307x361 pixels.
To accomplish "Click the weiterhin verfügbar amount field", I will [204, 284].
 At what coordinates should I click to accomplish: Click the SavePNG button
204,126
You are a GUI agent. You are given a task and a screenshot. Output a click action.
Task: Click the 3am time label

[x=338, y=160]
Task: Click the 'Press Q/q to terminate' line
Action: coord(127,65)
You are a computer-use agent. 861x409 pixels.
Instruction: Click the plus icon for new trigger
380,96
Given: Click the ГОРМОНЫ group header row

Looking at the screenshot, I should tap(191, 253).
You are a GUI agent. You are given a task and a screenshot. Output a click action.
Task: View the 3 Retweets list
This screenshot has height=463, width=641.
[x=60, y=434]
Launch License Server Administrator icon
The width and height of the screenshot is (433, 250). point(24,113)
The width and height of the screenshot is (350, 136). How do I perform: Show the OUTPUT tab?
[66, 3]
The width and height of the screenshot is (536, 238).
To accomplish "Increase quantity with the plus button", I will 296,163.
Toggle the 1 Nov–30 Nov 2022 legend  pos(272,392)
________________
** The request **
Reproduce all of the material above line for line, changing nothing.

** Exercise solution **
307x361 pixels.
To accomplish "Click the weiterhin verfügbar amount field", I will [204, 284].
 At what coordinates should I click to accomplish: Click the SavePNG button
204,126
You are a GUI agent. You are given a task and a screenshot. Output a click action.
Task: Click the 3am time label

[x=338, y=160]
Task: Click the 'Press Q/q to terminate' line
Action: coord(127,65)
You are a computer-use agent. 861x409 pixels.
Instruction: Click the plus icon for new trigger
380,96
Given: Click the ГОРМОНЫ group header row

Looking at the screenshot, I should tap(191, 253).
You are a GUI agent. You are given a task and a screenshot. Output a click action.
Task: View the 3 Retweets list
This screenshot has height=463, width=641.
[x=60, y=434]
Launch License Server Administrator icon
The width and height of the screenshot is (433, 250). point(24,113)
The width and height of the screenshot is (350, 136). How do I perform: Show the OUTPUT tab?
[66, 3]
The width and height of the screenshot is (536, 238).
To accomplish "Increase quantity with the plus button", I will 296,163.
Toggle the 1 Nov–30 Nov 2022 legend  pos(272,392)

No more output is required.